Would you please copy every line from the records that contains the word "user"?

╭──

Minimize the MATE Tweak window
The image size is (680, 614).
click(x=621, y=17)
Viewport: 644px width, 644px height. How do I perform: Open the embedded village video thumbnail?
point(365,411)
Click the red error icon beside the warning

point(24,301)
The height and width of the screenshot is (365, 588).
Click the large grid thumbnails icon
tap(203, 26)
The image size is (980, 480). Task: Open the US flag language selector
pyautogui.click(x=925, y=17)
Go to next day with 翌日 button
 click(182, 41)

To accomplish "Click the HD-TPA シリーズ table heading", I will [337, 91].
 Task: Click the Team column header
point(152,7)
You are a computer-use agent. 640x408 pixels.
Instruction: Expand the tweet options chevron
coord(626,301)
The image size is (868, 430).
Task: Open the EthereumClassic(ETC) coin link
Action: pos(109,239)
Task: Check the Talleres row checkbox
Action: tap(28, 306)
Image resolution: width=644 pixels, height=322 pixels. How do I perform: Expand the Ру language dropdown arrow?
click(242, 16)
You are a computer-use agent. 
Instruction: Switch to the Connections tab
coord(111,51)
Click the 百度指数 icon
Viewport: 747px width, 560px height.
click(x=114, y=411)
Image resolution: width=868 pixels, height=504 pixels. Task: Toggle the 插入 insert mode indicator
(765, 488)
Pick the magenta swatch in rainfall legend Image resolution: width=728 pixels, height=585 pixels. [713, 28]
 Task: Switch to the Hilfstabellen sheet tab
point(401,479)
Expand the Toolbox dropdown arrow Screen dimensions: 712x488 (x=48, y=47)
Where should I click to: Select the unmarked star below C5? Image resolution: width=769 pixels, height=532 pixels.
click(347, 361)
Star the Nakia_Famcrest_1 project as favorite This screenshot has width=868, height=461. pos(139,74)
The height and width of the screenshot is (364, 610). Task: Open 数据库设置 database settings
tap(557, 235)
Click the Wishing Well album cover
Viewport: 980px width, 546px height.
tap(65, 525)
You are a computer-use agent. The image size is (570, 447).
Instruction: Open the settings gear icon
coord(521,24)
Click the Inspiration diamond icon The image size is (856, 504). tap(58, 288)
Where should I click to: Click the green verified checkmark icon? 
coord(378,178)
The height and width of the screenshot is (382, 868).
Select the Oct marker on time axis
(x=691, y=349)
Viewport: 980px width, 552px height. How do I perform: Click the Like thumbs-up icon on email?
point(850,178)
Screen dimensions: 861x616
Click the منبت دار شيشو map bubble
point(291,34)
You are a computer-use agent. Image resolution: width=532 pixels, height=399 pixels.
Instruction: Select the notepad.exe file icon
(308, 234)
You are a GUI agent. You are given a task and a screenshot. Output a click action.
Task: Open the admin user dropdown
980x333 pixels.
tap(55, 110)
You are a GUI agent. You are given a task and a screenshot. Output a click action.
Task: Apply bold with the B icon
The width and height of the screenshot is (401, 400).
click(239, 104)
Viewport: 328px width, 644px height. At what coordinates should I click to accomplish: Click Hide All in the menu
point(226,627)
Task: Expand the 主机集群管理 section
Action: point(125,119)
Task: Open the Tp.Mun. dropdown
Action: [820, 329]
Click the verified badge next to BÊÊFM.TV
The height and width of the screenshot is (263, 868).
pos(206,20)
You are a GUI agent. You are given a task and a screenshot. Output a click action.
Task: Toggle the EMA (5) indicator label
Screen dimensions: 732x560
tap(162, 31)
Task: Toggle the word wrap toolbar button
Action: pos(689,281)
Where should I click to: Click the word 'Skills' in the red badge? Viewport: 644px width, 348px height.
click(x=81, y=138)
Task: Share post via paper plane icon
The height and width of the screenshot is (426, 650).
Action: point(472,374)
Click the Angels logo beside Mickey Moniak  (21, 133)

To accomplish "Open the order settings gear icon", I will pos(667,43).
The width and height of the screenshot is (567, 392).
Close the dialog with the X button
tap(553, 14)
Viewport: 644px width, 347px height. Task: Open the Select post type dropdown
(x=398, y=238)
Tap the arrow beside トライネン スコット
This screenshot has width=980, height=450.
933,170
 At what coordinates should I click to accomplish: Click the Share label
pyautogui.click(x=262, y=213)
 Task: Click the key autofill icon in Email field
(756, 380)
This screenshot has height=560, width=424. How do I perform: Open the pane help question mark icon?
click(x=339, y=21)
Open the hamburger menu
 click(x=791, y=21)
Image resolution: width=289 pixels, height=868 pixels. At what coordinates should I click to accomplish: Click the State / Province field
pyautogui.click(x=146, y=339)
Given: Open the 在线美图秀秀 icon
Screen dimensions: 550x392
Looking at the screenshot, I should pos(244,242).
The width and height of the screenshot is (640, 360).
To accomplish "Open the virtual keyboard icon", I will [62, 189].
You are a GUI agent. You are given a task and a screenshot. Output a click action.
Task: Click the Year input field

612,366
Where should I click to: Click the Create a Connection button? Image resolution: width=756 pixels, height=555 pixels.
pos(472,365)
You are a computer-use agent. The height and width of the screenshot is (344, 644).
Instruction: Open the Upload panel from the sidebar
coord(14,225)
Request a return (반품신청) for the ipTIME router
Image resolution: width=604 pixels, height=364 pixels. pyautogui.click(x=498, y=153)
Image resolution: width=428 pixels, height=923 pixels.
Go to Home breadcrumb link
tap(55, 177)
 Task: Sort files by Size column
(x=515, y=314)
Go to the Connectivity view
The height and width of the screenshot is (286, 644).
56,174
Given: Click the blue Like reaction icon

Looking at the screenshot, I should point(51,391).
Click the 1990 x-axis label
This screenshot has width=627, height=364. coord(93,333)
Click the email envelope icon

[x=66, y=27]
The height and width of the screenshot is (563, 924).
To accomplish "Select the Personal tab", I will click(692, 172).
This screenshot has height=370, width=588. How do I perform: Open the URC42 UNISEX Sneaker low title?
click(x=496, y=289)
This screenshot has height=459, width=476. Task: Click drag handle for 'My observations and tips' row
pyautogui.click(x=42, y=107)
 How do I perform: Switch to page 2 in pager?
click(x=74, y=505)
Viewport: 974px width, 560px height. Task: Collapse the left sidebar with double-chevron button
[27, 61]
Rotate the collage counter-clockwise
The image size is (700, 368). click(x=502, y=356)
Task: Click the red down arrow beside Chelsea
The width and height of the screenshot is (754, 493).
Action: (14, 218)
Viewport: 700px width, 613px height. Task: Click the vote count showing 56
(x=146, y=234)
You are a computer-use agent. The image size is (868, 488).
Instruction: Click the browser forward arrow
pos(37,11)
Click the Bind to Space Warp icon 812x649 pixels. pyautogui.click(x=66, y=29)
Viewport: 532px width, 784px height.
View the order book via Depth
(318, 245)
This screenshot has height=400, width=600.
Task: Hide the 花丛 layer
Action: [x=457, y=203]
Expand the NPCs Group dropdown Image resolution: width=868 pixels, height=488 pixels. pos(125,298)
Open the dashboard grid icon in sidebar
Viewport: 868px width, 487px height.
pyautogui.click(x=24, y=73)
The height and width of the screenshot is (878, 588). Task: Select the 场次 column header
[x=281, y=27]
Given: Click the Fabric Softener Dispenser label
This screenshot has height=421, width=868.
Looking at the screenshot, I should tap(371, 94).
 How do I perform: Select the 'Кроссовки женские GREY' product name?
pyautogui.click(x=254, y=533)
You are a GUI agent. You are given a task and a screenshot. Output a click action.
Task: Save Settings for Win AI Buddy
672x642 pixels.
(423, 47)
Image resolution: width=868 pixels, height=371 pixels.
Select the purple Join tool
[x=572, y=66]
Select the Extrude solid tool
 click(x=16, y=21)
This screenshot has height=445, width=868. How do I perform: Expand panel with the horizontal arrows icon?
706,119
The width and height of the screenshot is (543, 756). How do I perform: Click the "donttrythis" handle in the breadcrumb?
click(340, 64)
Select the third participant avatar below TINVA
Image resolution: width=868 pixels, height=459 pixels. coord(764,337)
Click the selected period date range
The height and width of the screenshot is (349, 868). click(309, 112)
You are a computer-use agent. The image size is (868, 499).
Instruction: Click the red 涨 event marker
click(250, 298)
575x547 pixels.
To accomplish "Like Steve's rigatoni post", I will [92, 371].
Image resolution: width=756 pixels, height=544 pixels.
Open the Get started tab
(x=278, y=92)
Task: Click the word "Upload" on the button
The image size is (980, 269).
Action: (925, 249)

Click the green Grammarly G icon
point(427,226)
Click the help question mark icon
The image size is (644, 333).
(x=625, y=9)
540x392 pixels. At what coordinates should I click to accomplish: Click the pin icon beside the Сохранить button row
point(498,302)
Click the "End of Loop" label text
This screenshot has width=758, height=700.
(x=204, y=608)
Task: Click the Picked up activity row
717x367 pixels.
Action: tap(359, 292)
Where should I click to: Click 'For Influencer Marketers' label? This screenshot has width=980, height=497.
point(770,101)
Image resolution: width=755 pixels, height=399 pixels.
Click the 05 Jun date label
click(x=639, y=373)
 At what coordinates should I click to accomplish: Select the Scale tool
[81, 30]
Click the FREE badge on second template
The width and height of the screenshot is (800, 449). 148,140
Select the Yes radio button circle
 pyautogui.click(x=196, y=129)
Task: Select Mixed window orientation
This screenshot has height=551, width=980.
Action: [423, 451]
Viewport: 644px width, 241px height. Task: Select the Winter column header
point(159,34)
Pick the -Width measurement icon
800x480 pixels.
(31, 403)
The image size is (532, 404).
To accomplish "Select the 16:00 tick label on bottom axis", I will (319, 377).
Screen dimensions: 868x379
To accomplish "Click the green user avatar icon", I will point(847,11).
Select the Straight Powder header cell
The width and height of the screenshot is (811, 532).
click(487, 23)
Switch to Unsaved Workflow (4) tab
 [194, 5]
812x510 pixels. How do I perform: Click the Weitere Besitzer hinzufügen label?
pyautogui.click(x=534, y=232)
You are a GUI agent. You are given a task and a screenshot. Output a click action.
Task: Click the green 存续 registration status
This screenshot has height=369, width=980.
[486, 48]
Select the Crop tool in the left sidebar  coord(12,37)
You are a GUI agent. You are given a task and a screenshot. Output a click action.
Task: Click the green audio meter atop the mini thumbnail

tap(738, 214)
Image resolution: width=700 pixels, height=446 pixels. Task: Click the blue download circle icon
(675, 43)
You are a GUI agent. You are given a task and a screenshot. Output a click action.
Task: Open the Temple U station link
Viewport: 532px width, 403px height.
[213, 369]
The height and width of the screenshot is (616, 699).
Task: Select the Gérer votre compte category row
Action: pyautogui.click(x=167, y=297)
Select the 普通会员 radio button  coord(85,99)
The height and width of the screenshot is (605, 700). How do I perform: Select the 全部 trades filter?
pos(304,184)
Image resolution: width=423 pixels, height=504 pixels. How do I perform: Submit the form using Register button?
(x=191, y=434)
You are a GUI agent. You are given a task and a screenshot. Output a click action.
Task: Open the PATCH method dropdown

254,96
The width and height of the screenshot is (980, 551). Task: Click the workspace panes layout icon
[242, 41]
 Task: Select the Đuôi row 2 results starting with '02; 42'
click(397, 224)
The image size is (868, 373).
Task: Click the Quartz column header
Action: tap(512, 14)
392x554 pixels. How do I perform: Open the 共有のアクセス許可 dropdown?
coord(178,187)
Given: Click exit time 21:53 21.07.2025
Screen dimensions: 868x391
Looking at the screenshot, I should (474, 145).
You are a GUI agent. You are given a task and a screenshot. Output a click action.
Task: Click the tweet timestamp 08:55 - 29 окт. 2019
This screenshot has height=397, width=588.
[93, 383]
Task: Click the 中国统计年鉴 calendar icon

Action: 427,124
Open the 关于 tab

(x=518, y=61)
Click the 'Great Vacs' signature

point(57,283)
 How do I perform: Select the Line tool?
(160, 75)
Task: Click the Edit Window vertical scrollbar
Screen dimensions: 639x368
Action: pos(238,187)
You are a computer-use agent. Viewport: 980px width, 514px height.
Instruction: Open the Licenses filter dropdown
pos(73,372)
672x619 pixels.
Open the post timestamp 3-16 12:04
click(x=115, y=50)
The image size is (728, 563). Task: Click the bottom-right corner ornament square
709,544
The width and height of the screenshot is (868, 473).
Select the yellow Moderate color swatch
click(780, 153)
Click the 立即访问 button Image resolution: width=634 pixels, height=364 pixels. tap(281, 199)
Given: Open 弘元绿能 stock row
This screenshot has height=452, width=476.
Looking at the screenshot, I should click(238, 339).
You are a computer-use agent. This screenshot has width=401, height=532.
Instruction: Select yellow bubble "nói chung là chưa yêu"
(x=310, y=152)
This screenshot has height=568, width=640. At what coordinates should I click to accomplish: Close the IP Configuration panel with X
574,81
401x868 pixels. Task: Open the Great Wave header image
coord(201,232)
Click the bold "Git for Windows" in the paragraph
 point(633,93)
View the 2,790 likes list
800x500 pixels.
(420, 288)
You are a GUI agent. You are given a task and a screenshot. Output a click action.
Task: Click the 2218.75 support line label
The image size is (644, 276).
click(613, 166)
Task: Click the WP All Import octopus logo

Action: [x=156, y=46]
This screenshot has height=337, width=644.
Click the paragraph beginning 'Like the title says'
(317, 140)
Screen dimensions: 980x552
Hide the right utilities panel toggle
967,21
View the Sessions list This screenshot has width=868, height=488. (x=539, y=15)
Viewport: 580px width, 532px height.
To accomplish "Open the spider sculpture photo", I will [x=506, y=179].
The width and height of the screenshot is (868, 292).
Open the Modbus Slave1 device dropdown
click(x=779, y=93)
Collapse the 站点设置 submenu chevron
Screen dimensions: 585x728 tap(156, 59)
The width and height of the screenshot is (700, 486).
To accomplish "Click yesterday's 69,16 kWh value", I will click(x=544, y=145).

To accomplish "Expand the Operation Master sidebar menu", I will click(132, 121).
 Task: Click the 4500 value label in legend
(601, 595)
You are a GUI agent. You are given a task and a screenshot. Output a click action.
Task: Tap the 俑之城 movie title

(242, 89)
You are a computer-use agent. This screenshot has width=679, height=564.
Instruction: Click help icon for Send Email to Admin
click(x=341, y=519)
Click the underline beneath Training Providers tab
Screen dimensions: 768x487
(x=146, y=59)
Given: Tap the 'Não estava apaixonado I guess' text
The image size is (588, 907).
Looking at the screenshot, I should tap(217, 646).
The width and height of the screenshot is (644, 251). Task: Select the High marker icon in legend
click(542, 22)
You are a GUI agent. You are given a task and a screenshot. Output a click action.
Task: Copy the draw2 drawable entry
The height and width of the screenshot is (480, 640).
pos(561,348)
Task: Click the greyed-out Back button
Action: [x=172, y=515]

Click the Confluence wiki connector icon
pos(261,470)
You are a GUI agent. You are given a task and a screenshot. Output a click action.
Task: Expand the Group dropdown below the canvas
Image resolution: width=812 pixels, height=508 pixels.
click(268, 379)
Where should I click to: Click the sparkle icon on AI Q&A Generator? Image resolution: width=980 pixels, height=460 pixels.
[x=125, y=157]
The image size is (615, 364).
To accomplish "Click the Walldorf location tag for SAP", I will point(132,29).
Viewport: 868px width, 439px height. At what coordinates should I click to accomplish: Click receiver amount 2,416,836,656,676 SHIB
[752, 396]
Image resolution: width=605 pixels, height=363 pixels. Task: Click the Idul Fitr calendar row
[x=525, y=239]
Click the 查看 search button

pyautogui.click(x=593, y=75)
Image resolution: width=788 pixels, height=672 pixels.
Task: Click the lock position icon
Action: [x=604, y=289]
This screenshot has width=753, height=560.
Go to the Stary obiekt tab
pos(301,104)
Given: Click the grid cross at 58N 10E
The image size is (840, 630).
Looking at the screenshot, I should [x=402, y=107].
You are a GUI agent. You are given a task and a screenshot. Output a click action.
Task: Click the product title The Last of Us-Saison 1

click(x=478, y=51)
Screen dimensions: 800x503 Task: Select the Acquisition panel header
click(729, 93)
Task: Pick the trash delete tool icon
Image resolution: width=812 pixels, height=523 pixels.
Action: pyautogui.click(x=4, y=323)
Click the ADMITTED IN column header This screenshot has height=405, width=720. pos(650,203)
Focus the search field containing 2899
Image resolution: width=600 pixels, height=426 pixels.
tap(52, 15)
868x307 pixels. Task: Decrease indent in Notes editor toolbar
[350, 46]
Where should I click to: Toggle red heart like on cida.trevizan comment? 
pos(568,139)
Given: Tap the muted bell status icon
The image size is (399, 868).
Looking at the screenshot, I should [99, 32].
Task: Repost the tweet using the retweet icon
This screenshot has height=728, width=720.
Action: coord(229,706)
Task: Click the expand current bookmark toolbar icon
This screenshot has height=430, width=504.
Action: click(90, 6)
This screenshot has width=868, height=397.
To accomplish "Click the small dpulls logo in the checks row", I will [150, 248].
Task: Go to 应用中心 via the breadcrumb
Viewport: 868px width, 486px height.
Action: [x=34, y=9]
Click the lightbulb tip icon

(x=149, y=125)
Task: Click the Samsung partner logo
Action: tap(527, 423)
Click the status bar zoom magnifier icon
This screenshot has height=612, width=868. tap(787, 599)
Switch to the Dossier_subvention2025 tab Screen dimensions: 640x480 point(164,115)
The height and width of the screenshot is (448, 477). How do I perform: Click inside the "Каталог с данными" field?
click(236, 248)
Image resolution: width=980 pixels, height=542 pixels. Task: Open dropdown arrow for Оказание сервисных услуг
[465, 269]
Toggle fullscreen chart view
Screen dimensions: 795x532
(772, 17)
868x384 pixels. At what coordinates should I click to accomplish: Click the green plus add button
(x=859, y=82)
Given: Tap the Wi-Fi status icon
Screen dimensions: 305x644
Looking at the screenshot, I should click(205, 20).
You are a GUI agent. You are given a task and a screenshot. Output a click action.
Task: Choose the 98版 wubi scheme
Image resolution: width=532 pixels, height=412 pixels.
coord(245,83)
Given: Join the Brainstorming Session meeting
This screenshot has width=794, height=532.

╰──

- **YOUR SOLUTION**:
Task: Open the admin user dropdown
To accomplish "Click the green user avatar icon", I will point(847,11).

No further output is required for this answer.